GRINDSTAFF: I interviewed Slade first, but just a couple of short interviews. He’d mention his brother, Matt, so I’d interview Matt next to follow that thread. Then back to Slade to follow up on something Matt mentioned. Then Slade mentioned his wife, Annie, so I had to interview her. The list of characters to interview kept expanding, and each character would reveal something new, so I’d have to go back and interview other characters again to flesh that out.
Pretty soon, I had 25,000 words of character interviews that needed to be turned into a novel. I had no intention of crafting a novel in the format of a series of interviews. This was all just background work. Over the course of writing these interviews, the story gradually unfolded.
I started wondering if a series of interviews could actually work as the novel itself, with each interview peeling back one more layer of the story. Or was I deluding myself? I’d never tried anything like this, didn’t intend to do this, but it felt like it could work. I wrote more interviews, rearranged them, edited, figured out where holes needed filling in or finding interviews that didn’t really need to be included. As I wrote this first draft, I often had no idea where the story was going. I didn’t know what was going to happen next until a character mentioned it.
By the time I had more than 50,000 words of interviews, refined and revised a bit so maybe it could work as a story, I sent it to a handful of friends – some writers, some avid readers, my brutally honest beta team – to see if this could hold up or if it was just a hot mess. Maybe I needed to sit down and rewrite it all into the normal novel structure.
They loved it.
With their excellent input, I revised it several more times. But there was no intent from the start to write it in this format – a “nonstandard storytelling technique,” as my publisher calls it.
I’ve been a fiction editor for fifteen years or more, and I’ve heard all the rules about writing fiction, and taught a lot of those techniques to clients and students. I think Slade breaks them all. There’s virtually no setting, very little description. It’s almost 100 percent dialogue and no narration. And the standard writing advice of “show, don’t tell”? This entire novel is a bunch of characters sitting around talking about events that had taken place in the past. With very few exceptions, it’s all tell, no show. Yet somehow it seems to work.
FQ: What is next for Robb Grindstaff? Will there be another novel and a new set of characters in this format?
GRINDSTAFF: Oh, I sure hope there’s not another novel in this format. This one happened organically, not planned. I don’t think I could pull this off intentionally.
My previous two novels are in standard storytelling styles that readers are accustomed to. My next novel, Turning Trixie, is standard. It’s undergoing the editing process now, scheduled to publish this December. I’m currently writing my next novel, possibly 2024 before it’s published if I’m fortunate, and again, it’s a standard novel format.
I experiment more with techniques and breaking all the rules in my short stories. That way, if it doesn’t work, I didn’t spend months or years on it. Within a day or two, I can see it’s not working and start over or discard the idea. If it does work, maybe I’ve learned something I can use in a novel.

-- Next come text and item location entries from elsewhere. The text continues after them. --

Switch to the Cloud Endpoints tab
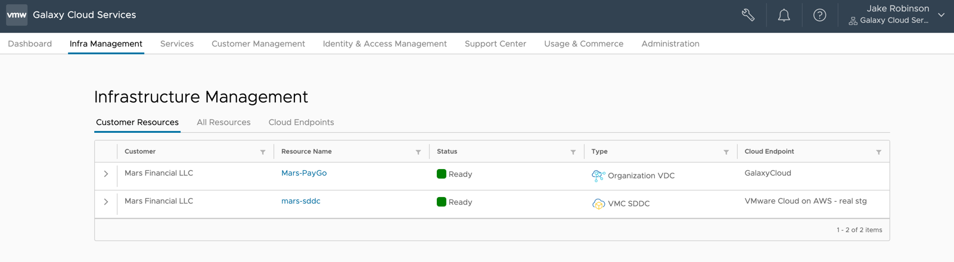The width and height of the screenshot is (954, 262). (301, 122)
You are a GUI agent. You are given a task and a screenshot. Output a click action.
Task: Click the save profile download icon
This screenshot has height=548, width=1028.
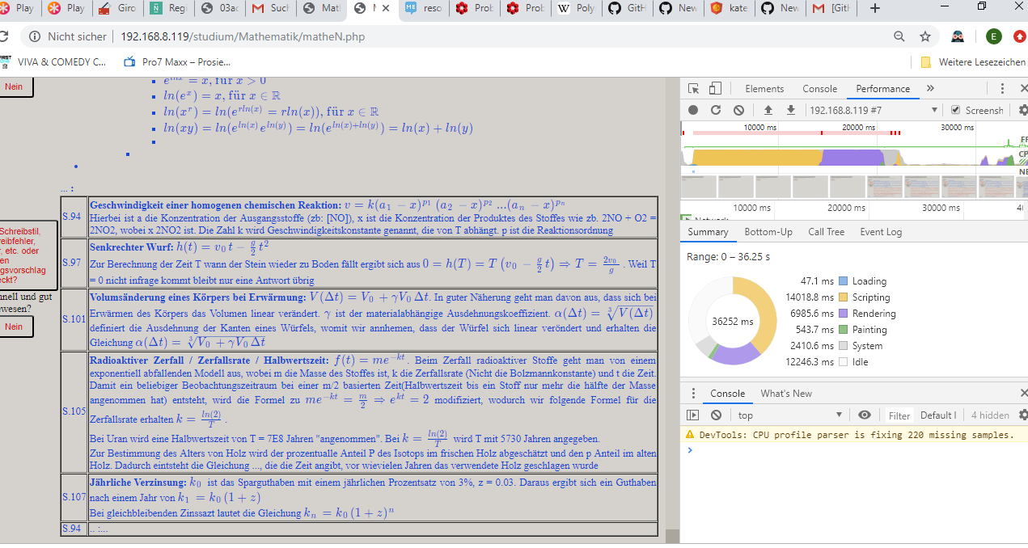[x=791, y=110]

Even in my more standard novels, I like to try different approaches. In my first novel, Hannah’s Voice, for example, the story is told in first person by a young girl who doesn’t speak. I started writing it and immediately thought, “Why did you do this to yourself? You can’t write an entire novel where the first-person protagonist/narrator never talks.”
But I’ve learned over the years that if you work hard enough, long enough, sometimes you get lucky.